Question 8.2: Find the canonical transformation generated by F1(q,Q, t) =m......
Find the canonical transformation generated by
F_{1}\left(q,Q, t\right) =\frac{m\left(q − Q\right)^{2}}{2t} (8.26)
and apply it to solving the problem of the motion of a one-dimensional free particle, whose Hamiltonian is H = p²/2m.
From Eqs. (8.9) we have
p_{i}= \frac{\partial F_{1}}{\partial q_{i}} , P_{i}=-\frac{\partial F_{1}}{\partial Q_{i}}, i = 1, . . . , n (8.9)

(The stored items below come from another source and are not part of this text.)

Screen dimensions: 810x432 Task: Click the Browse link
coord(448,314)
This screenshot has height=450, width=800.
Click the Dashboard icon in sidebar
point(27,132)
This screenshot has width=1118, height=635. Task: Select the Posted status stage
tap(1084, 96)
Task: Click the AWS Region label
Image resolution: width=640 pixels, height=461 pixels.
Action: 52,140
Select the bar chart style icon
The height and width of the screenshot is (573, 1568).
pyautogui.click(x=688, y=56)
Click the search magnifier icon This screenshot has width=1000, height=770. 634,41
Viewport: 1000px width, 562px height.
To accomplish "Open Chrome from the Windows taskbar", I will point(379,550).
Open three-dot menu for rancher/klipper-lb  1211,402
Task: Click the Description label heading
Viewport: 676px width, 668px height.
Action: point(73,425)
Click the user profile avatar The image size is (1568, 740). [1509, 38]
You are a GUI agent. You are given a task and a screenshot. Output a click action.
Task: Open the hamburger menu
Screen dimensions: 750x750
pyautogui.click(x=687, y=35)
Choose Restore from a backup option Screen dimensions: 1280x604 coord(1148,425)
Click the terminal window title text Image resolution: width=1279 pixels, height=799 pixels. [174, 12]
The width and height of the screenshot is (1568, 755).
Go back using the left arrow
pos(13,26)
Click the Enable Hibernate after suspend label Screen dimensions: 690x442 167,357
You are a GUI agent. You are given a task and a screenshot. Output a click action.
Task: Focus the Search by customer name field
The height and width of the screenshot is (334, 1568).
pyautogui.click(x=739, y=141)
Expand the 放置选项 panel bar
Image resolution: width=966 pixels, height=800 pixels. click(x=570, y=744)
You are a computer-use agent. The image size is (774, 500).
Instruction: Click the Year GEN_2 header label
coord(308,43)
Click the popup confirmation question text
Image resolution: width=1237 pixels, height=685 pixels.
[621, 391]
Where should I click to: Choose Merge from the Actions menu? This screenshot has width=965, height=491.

p = \frac{\partial F_{1}}{\partial q}=\frac{m\left(q − Q\right)}{t} , P =- \frac{\partial F_{1}}{\partial Q}=\frac{m\left(q − Q\right)}{t}, (8.27)
or, in direct form,
Q = q −\frac{pt}{m}, P = p . (8.28)
On the other hand,
K(Q, P, t) = H(q, p, t) + \frac{\partial F_{1}}{\partial t}=\frac{p^{2}}{2m}- \frac{m\left(q − Q\right)^{2}}{2t^{2}}= \frac{P^{2}}{2m}-\frac{P^{2}}{2m}=0. (8.29)
The new Hamiltonian is identically zero and the transformed Hamilton’s equations are trivially solved:
\dot{Q}= \frac{\partial K}{\partial P}=0 \Longrightarrow Q = a , \dot{P}= -\frac{\partial K}{\partial Q}=0 \Longrightarrow P = b , (8.30)
where a and b are arbitrary constants. Returning to the original variables we finally obtain
q = a + \frac{b}{m}t, (8.31)
which is the general solution to the equation of motion for the free particle.